Granted, nutrient data for chicken can be of some value, but the NBA listing is for skinless’meat only roasted’ broilers or fryers (05013). The question is, “How many people actually prepare and eat skinless meat only chicken?” Although comparing nutrient data between similar cuts of bison, beef, and pork is possible, poultry not having the same anatomy is a bit of a comparative stretch.

Comparison of nutrition

The nutritional profiles of ground beef and turkey with the same fat content are comparable.

There are distinctions worth talking about, though, when they have varying fat contents.

The nutritional comparison of several ground turkey and beef varieties per 3 ounces (85 grams) is provided below (1, 2, 3, 4, 5, 6).

Comparatively, turkey has the same percentages of fat and protein as lean ground beef (93% and 85%), but slightly more calories. Turkey has less saturated fat than beef, even though cattle has less overall fat.

The leanest ground beef on the market is 99% fat-free turkey, whereas the leanest ground beef accessible is 95% lean meat and 5% fat. Unsurprisingly, a serving of fat-free turkey contains over 45 less calories, much less fat and saturated fat than a dish of 95% lean beef.

All cuts of ground beef and turkey contain comparable quantities of salt in terms of micronutrients. Although they don’t contain a lot of sodium, they are frequently salted. After cooking, they might offer more of it.

Compared to turkey, beef provides higher levels of the minerals that support healthy blood, immunity, and neurological system, such as iron, zinc, and vitamin B12. Turkey, on the other hand, has higher concentrations of several B vitamins required for energy metabolism (7, 8, 9, 10).

The calorie and protein counts of ground beef and turkey are relatively similar when the fat content is the same. Ground turkey has a reduced saturated fat content, nevertheless.

Chicken vs. bison: which is healthier?

The fact that amino acids are the recognized building blocks of protein means that bison provides all the essential amino acids our bodies require. Amino acids’ position in protein is essential for maintaining our general health, including a strong immune system as well as a healthy nervous system, detoxification system, and digestive system. The ratio of omega-3 beneficial fatty acids in bison is very high.

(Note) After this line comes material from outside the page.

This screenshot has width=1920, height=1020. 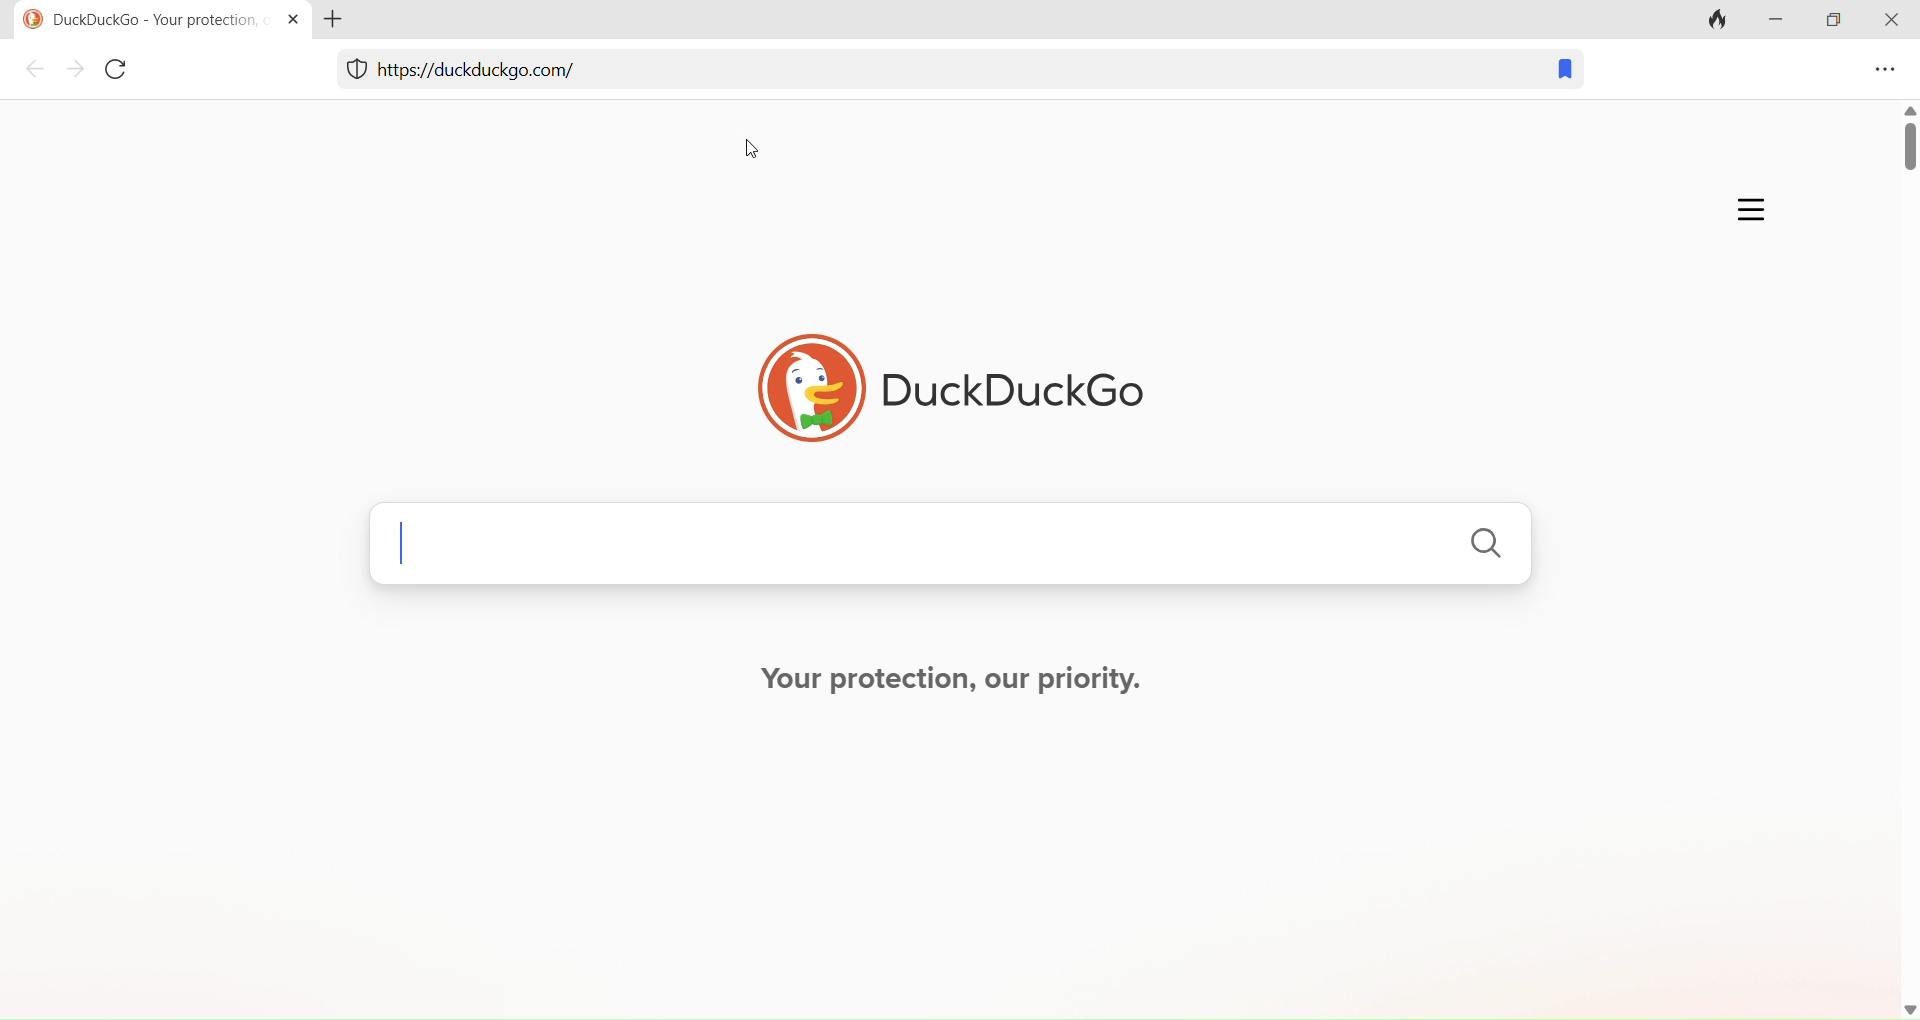 What do you see at coordinates (1891, 21) in the screenshot?
I see `close` at bounding box center [1891, 21].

Additionally, due to the ratio of its protein, fat, minerals, and fatty acids to its caloric content, bison is a highly nutrient-dense diet. According to the USDA, bison is unquestionably a superior option because it has much fewer calories, fat, and cholesterol, as well as more protein, iron, and vitamin B-12 than beef, pork, chicken, and salmon.

The way that bison are raised contributes to their great nutritional content. The least amount of handling is done with bison. Because they are not tamed, bison spend almost all of their lives on grass and hardly ever visit feedlots. They are not exposed to problematic medications, substances, or hormones. The National Bison Association, of which Great Range is a member, has such strong feelings about this that it forbids the use of these drugs in raising bison for slaughter in its rules.

By including bison in your weekly meal plan, you may obtain the greatest protein available while reaping clear health advantages. Feel guilt-free and solely enjoy the wonderful goodness and protein powerhouse that bison can provide.